Once we have a sample-list with sufficiently low $\phi$, we can use it in place of our distribution, and it will compose the same way ordinary distributions compose: we can add them by concatenating the lists; we can multiply them by taking the cross-product; and so on.

Note that I haven’t even touched sample weighting: in reality, we would weight each sample by its probability, which prevents us having to deal with the fact that without that, probabilities decrease as we add samples.

Doing things this way, especially in the case of easily-analyzable distributions, can multiply the performance of a normal Monte-Carlo procedure many times, keeping the easy parallelizability, without introducing the complexity of something like the Method of Characteristics.

A really interesting recent idea with a similar motivation is Machine Teaching, which does an analogous optimization in the case of ML training data, as opposed to the input to some function to be Monte-Carloed.

#### Making Approximate Data-structures Hierarchical.

posted on 28 Sep 2015 in data-structures

Approximate Data Structures maintain approximations about incoming streams of data, like:

• Could we have we seen $X$ before? (Bloom filters)
• About how many unique things have we seen? (HyperLogLog)
• About how many of $X$ did we see? (CountMinSketch)

The problem is that they’re all parameterized by the sizes of the internal bit-arrays, hashes, and whatever else; it’s good that we can tune the parameters, but without a deep understanding of how they work, it’s hard to tell what to use. From an interface perspective, it’d probably be better to insulate our users from the algorithmic details.

So what do we do?

The first obvious thing to do is to look at some block of entries, then make a decision based on the characteristics of those entries: if we assume that we get a constant amount of unique items per batch, $n$, and we know our total number of items has some upper bound, $T$, then we should be able to choose a size appropriate for about $T/n$ items.

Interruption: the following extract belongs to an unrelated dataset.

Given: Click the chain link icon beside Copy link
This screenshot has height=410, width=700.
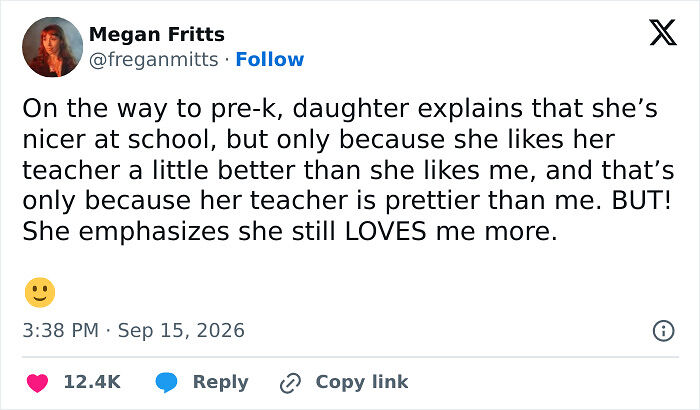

But this doesn’t work without a number upper bound ($T$), which is another parameter our user would have to specify, so what we’d like to do is assert that one exists then behave accordingly. We’d like to batch our input with size $T$, then join the resulting data structures in some way.

Here’s the leap

Most of these data structures are linear:

• In the case of “About how many $X$ did we see?” (CountMinSketch), we can just sum the counts from multiple instances of the data structure.

• In the case of “Could we have seen $X$ before?” (BloomFilter), we can just or the outputs of multiple instances of the data structure.

• In the case of “About how many unique elements have we seen” (HyperLogLog), we can have each data structure keep a sufficiently-large Bloom Filter and exclude elements from the first batch from the input to the next batches.

As an immediate consequence of being able to combine data structures, we should be able to change $T$. We can control it based on the way the current set of data looks: if we’re seeing a lot of new elements, we can increase the size parameter a lot.

The simple case of this kind of control is the dynamic dictionary, as used in python, but this can be done in much more sophisticated ways: proportional control on the log-(# elements) is the easiest adjustment (Note that most of our savings here come from the fact that the storage is much smaller than the number of operations, which is why operating in log-space can be more efficient)

The result of using this kind of scalably self-adjusting data structure is a manageable infrastructure, one that maybe not our users, but definitely our ops people, can actually use.